И наплывают, как тяжелые волны Белого моря, плотные волны ямбического белого стиха:
А в книгах я последнюю страницу
Всегда любила больше всех других, –
Когда уже совсем неинтересны
Герой и героиня, и прошло
Так много лет, что никого не жалко,
И, кажется, сам автор
Уже начало повести забыл,
И даже “вечность поседела”,
Как сказано в одной прекрасной книге,
Но вот сейчас, сейчас
Все кончится, и автор снова будет
Бесповоротно одинок, а он
Еще старается быть остроумным
Или язвит – прости его Господь! –
Прилаживая пышную концовку,
Такую, например:
…И только в двух домах
В том городе (название неясно)
Остался профиль (кем-то обведенный
На белоснежной извести стены),
Не женский, не мужской, но полный тайны,
И, говорят, когда лучи луны –
Зеленой, низкой, среднеазиатской –
По этим стенам в полночь пробегают,
В особенности в новогодний вечер,
То слышится какой-то легкий звук,
Причем одни его считают плачем,
Другие разбирают в нем слова.
Но это чудо всем поднадоело,
Приезжих мало, местные привыкли,
И, говорят, в одном из тех домов
Уже ковром закрыт проклятый профиль.
Вот и закончился на слове “профиль” прибой прощального стихотворения, медленного, как морские волны, сквозь которые просвечивает такая глубина горя, что стесняется дыхание, последнего стихотворения ташкентского романа в стихах.
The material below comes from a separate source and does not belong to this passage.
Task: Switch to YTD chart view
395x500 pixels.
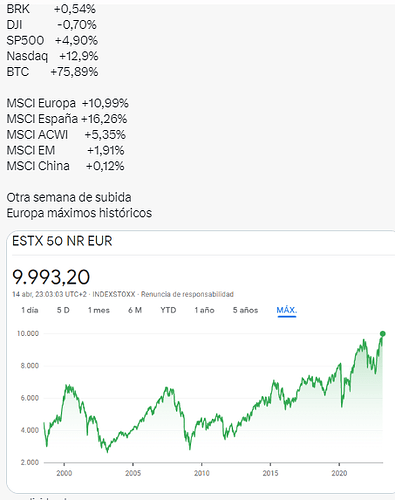Action: point(168,310)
Датировано оно 25 ноября 1943 года, опубликовано в журнале “Знамя” в шестьдесят четвертом году под названием “Баллада”, а окончательный текст его был в предсмертном сборнике Ахматовой.
Жена Козловского действительно завесила профиль Ахматовой парчой, и когда Анна Андреевна услышала об этом, то сказала: “Какая пышность для призрачной тени”.
А жизнь придумала более потрясающую и трагическую концовку: прогремело землетрясение, разрушило все старые дома, с коврами и без них. И эти два разрушило. И тень Ахматовой, втайне от всех, вместе с обломками домов вросла в ташкентскую землю. А потом приехали на помощь Ташкенту строители со всех республик, молодые их руки разровняли, заасфальтировали, застроили стеклобетонными небоскребами землю, где была зарыта тень Ахматовой.

И ничего не осталось от ахматовской тени: ни очертания, ни микрочастиц, ни надежды на то, что где-то живет своей, пока неведомой нам жизнью, ее отражение как некая светящаяся камея, обозначающая в пространстве нашу землю.